Każde dziecko powinno mieć swój pokój, a w nim biurko. A przynajmniej miejsce do nauki. Tyle teoria. W praktyce wygląda to inaczej.

- Na 49 mkw. mieszkamy z trójką dzieci. To same dziewczynki mają wspólny pokój. Biurko jest jedno, dlatego jedna pracuje przy nim, druga przy blacie kuchennym, a trzecia w naszym pokoju. Nawet gdyby mogły siedzieć obok siebie, to by sobie przeszkadzały, bo mają lekcje w tym samym czasie, ale w różnych klasach - opowiada pani Marta z Lublina. - Czasami w trakcie ich lekcji idę do łazienki, żeby mieć chwilę spokoju i nie słuchać tego wszystkiego. Czasami czuję się jak w klatce.

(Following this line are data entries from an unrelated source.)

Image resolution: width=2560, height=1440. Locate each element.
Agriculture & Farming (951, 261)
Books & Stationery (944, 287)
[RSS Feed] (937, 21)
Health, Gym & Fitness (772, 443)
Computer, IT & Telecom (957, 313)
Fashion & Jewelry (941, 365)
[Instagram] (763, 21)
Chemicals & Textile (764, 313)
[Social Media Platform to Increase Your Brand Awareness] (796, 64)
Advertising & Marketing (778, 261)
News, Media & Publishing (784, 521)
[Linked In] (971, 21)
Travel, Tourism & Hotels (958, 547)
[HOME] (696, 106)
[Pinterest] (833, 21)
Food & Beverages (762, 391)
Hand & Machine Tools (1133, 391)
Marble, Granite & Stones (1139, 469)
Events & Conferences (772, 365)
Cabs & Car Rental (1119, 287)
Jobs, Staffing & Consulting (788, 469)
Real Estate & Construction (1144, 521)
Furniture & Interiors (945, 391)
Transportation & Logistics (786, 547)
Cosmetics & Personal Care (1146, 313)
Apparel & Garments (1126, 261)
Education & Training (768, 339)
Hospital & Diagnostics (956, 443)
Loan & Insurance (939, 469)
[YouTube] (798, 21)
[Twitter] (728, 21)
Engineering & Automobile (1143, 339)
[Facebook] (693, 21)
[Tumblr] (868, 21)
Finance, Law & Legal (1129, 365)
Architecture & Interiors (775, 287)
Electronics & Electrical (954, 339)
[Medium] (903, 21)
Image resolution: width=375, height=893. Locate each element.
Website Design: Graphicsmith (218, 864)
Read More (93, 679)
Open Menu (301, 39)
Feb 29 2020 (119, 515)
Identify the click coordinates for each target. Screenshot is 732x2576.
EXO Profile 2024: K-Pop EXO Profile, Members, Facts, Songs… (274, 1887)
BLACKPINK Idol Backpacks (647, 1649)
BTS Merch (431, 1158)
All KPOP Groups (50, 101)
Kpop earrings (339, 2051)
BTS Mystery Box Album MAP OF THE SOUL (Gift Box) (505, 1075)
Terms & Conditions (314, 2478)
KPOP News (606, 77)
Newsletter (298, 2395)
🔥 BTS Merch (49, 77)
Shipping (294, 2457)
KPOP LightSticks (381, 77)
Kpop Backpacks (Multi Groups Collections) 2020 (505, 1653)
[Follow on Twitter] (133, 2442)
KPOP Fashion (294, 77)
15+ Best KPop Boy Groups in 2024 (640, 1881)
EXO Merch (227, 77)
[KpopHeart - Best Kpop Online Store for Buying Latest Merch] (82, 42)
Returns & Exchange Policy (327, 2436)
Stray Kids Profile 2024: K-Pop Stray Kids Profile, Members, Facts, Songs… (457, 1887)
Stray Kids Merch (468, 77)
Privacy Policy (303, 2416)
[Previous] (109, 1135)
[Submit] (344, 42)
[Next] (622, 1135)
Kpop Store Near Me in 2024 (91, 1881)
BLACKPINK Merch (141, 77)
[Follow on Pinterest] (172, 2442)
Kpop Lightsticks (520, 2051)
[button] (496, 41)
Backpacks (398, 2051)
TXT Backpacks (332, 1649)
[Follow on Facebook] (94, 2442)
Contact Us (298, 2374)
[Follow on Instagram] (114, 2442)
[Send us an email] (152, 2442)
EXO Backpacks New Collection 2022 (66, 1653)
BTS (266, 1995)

- Mieszkamy w kawalerce. Mąż teraz już chodzi do pracy, ale jak kilka tygodni siedział w domu, to był bardzo zły, że od rana do nocy były zdalne lekcje. Ja zresztą też byłam skrępowana prowadząc przy nim zajęcia. Plus jest tylko taki, że zrozumiał dlaczego przychodzę z pracy tak zła lub zmęczona - opisuje nauczycielka matematyki z Lublina.

Po czwarte: kiedy?

- Jestem nauczycielem, który kocha swoją pracę. Teraz coś we mnie pękło. Pracuję na własnym sprzęcie, ciągle tworzę coś z niczego i jestem przemęczona jak nigdy - pisze nasza Czytelniczka. - Moja praca w szkole specjalnej to ciągła aktywność fizyczna. Teraz siedzę przy komputerze nawet po 10 godzin dziennie. Na tym się nie kończy, prace odsyłane przez dzieci przychodzą nawet o godz. 23 na prywatny telefon, bo tylko tak kontaktuje się wielu uczniów. W czasie, kiedy chciałoby się odpocząć trzeba pomóc swoim dzieciom, sprawdzić, odebrać, wysłać, wydrukować... Sekretarka na 2 etaty za 2/3 pensji, bo zabrano nam dodatki i większość realizowanych do tej pory nadgodzin. Jest mi przykro i czuję, że mam dość. 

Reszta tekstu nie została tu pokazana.